**Work to complete:** Copy out each line of the material below with no changes.

**Dataset records:**

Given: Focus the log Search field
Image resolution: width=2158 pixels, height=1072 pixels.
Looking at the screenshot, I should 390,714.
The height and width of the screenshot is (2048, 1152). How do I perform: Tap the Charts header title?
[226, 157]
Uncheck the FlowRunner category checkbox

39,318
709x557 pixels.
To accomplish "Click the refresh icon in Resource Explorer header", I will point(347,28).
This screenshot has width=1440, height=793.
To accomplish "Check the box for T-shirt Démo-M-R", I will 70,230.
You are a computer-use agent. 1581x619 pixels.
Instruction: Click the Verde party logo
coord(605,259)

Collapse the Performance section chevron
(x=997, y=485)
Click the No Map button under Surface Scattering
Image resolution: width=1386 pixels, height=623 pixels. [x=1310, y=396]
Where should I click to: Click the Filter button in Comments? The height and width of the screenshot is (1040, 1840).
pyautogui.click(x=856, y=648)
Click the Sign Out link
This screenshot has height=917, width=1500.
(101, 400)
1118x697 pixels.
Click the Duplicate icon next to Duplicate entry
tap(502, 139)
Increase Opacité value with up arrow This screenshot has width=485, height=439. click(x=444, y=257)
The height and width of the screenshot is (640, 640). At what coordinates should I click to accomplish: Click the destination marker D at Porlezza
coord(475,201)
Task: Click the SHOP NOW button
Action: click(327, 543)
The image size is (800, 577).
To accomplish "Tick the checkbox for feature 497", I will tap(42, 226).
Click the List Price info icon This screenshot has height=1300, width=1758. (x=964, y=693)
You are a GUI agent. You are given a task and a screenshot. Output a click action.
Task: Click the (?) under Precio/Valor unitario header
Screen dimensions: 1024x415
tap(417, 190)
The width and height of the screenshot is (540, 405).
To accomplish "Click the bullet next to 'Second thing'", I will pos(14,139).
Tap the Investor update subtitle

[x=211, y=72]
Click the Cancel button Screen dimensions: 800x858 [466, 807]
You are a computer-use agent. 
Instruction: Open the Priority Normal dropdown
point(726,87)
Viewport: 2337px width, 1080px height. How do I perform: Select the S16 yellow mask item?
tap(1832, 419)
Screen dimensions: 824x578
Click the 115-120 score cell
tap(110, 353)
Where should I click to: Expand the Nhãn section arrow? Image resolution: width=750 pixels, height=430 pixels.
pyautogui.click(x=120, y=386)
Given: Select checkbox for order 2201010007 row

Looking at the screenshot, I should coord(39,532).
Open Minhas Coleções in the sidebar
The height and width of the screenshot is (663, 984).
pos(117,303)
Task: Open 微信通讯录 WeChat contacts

**Your response:**
Given: Focus the log Search field
Image resolution: width=2158 pixels, height=1072 pixels.
Looking at the screenshot, I should 390,714.
The height and width of the screenshot is (2048, 1152). How do I perform: Tap the Charts header title?
[226, 157]
Uncheck the FlowRunner category checkbox

39,318
709x557 pixels.
To accomplish "Click the refresh icon in Resource Explorer header", I will point(347,28).
This screenshot has width=1440, height=793.
To accomplish "Check the box for T-shirt Démo-M-R", I will 70,230.
You are a computer-use agent. 1581x619 pixels.
Instruction: Click the Verde party logo
coord(605,259)

Collapse the Performance section chevron
(x=997, y=485)
Click the No Map button under Surface Scattering
Image resolution: width=1386 pixels, height=623 pixels. [x=1310, y=396]
Where should I click to: Click the Filter button in Comments? The height and width of the screenshot is (1040, 1840).
pyautogui.click(x=856, y=648)
Click the Sign Out link
This screenshot has height=917, width=1500.
(101, 400)
1118x697 pixels.
Click the Duplicate icon next to Duplicate entry
tap(502, 139)
Increase Opacité value with up arrow This screenshot has width=485, height=439. click(x=444, y=257)
The height and width of the screenshot is (640, 640). At what coordinates should I click to accomplish: Click the destination marker D at Porlezza
coord(475,201)
Task: Click the SHOP NOW button
Action: click(327, 543)
The image size is (800, 577).
To accomplish "Tick the checkbox for feature 497", I will tap(42, 226).
Click the List Price info icon This screenshot has height=1300, width=1758. (x=964, y=693)
You are a GUI agent. You are given a task and a screenshot. Output a click action.
Task: Click the (?) under Precio/Valor unitario header
Screen dimensions: 1024x415
tap(417, 190)
The width and height of the screenshot is (540, 405).
To accomplish "Click the bullet next to 'Second thing'", I will pos(14,139).
Tap the Investor update subtitle

[x=211, y=72]
Click the Cancel button Screen dimensions: 800x858 [466, 807]
You are a computer-use agent. 
Instruction: Open the Priority Normal dropdown
point(726,87)
Viewport: 2337px width, 1080px height. How do I perform: Select the S16 yellow mask item?
tap(1832, 419)
Screen dimensions: 824x578
Click the 115-120 score cell
tap(110, 353)
Where should I click to: Expand the Nhãn section arrow? Image resolution: width=750 pixels, height=430 pixels.
pyautogui.click(x=120, y=386)
Given: Select checkbox for order 2201010007 row

Looking at the screenshot, I should coord(39,532).
Open Minhas Coleções in the sidebar
The height and width of the screenshot is (663, 984).
pos(117,303)
Task: Open 微信通讯录 WeChat contacts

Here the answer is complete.